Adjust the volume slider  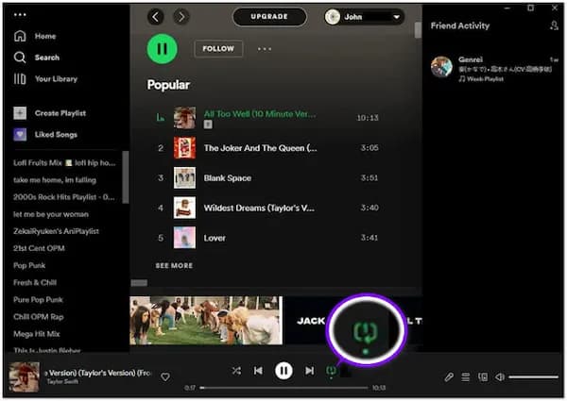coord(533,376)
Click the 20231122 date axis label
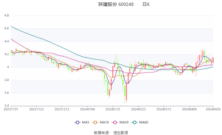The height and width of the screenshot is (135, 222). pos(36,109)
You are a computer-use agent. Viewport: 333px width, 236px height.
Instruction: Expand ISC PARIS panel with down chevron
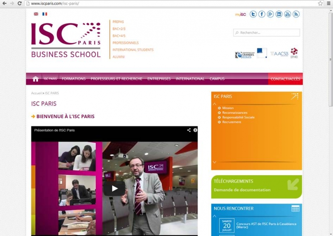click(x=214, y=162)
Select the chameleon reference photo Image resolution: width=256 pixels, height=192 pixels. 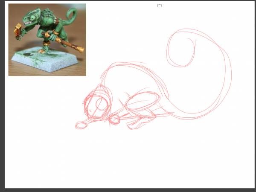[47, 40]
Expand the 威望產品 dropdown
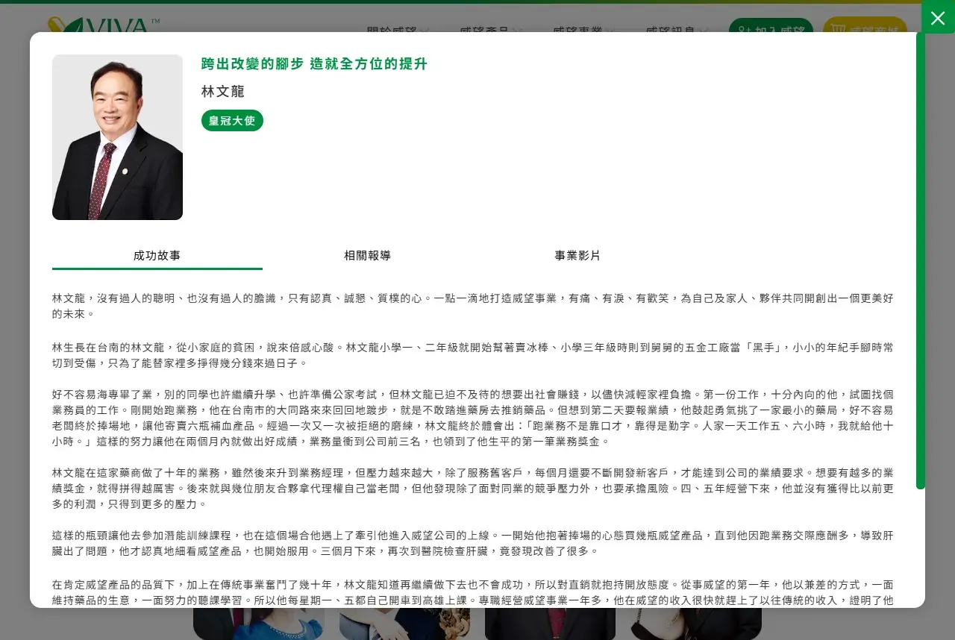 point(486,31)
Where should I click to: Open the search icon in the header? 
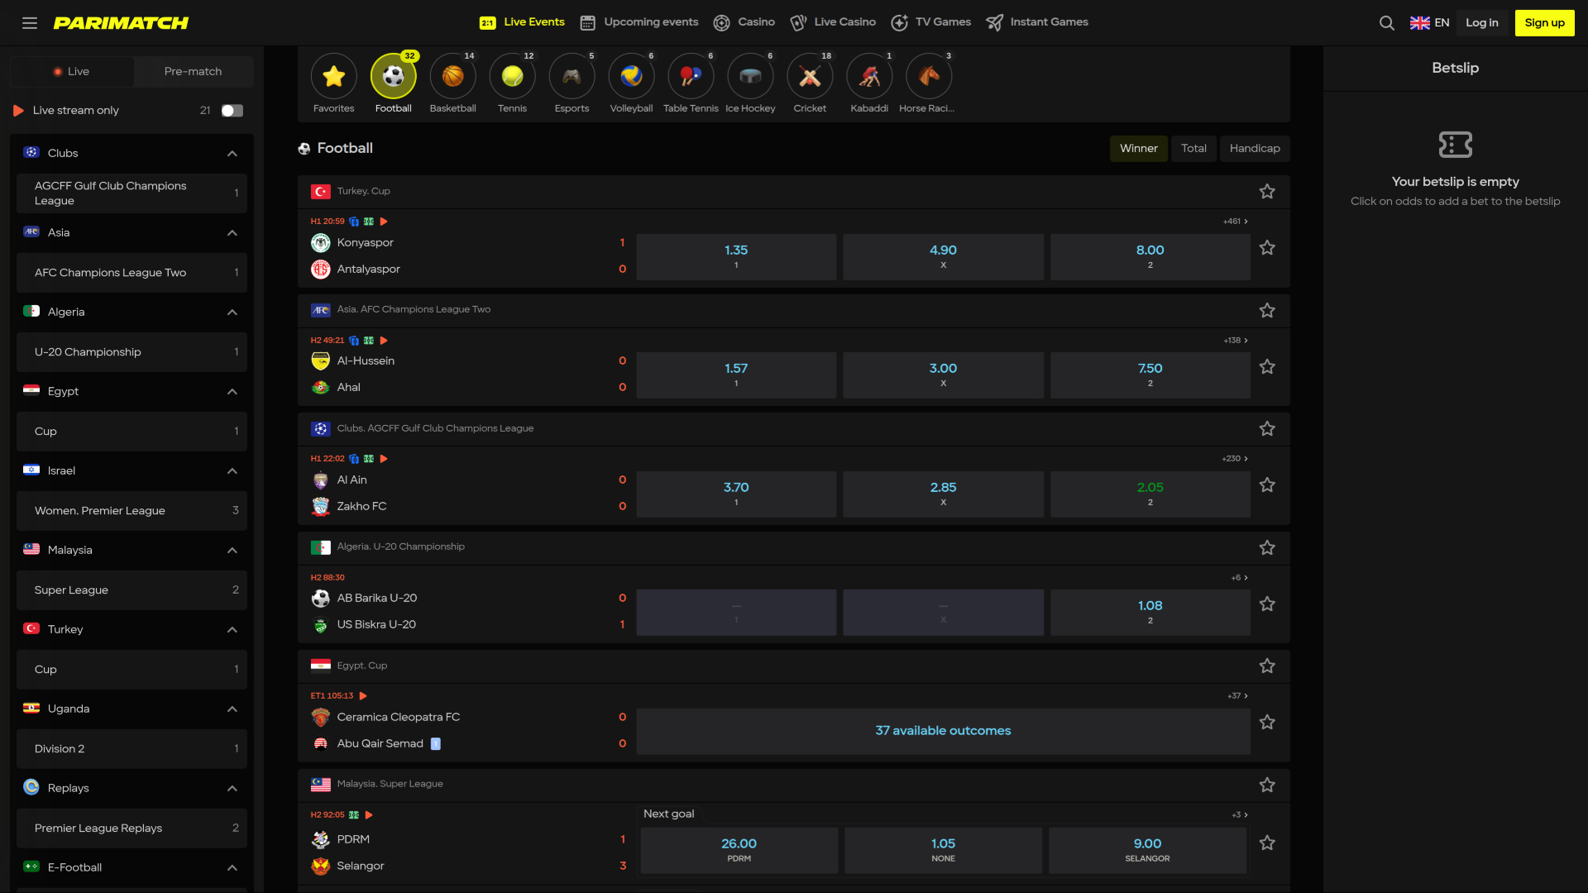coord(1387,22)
──────────────────────────────
How many lines of the rows above contain the word "Expand"? Reply with the number alone.

ANSWER TO THIS EXERCISE>
2